D’une grande endurance, les interprètes se mettent au service de cette danse à l’état pur. Pour le chorégraphe, «C’est aussi une façon de briser l’espace sacré de la scène et une culture officielle qui se retranche souvent derrière sa propre sophistication.»  Avec ces pratiques festives d’aujourd’hui, Hofesh Shechter entend remonter aux racines primitives de la danse. Mais, en digne héritier de la Batsheva Dance Company où il fit ses débuts en Israël, il reste fidèle à son style fondé sur une puissante rythmique. 

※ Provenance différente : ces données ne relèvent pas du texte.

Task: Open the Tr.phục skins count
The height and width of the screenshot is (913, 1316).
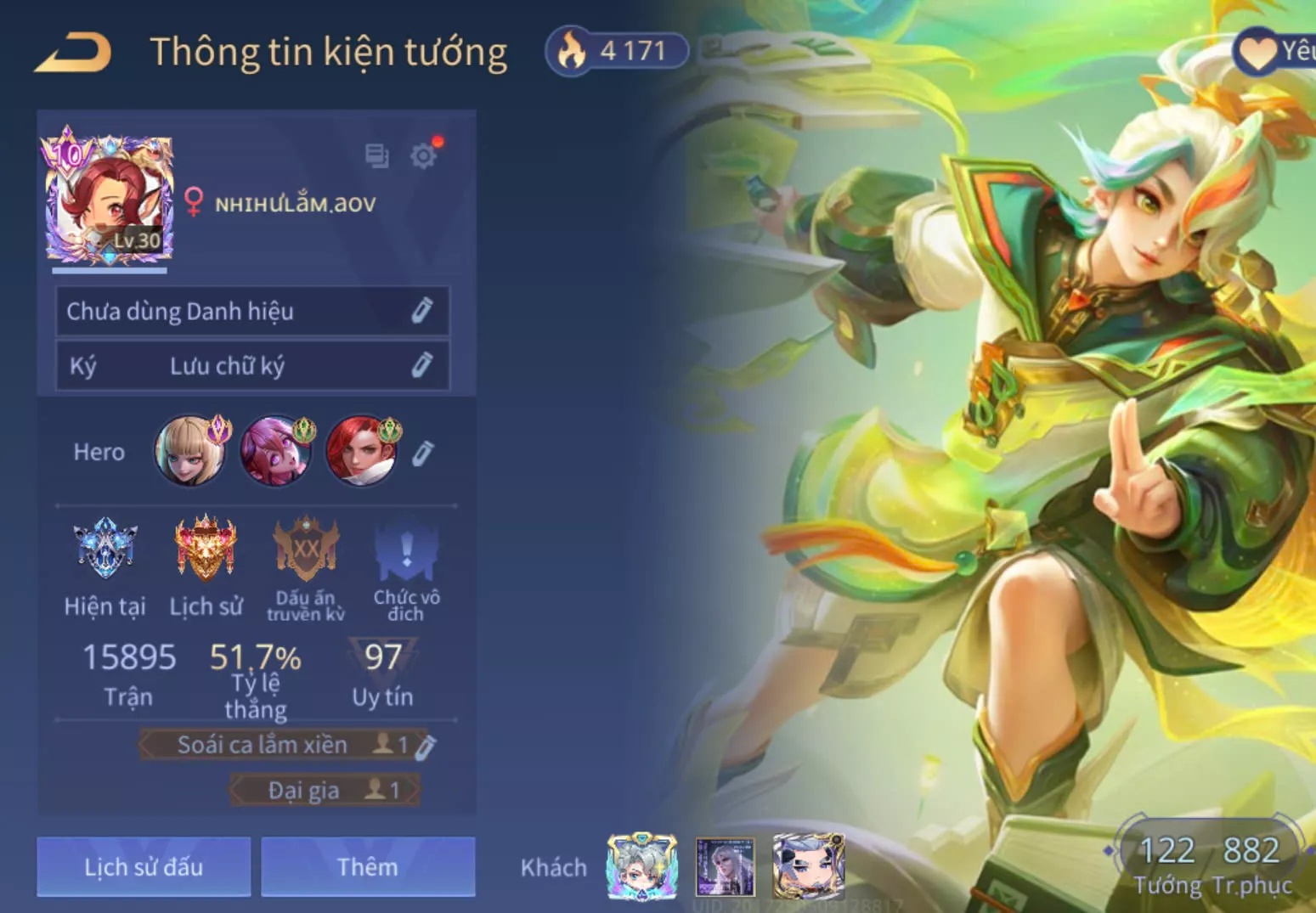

Installé maintenant à Londres, il crée aussi des pièces pour de grandes compagnies comme récemment le Ballet de l’Opéra de Paris ( voir Le Théâtre du Blog). Nous le retrouverons avec sa troupe, programmé conjointement par le Théâtre de la Ville et la Philharmonie de Paris. Très « tendance», les créations d’Hofesh Shechter attirent les jeunes qui se reconnaissent dans cette grammaire incandescente où il porte le son et le mouvement à l’extrême. Même si certains n’adhèrent pas à cette esthétique, il faut se réjouir de voir un nouveau public découvrir avec enthousiasme une danse contemporaine généreuse et très construite, avec des interprètes exceptionnels.

Mireille Davidovici

Jusqu’au 5 janvier, Théâtre de la Ville-Les Abbesses, 31 rue de Abbesses, Paris (XVIII ème).

Du 6 au 8 janvier, Light Bach dances, Philharmonie de Paris, 221 avenue Jean Jaurès, Paris (XIX ème). T. 01 42 74 22 77.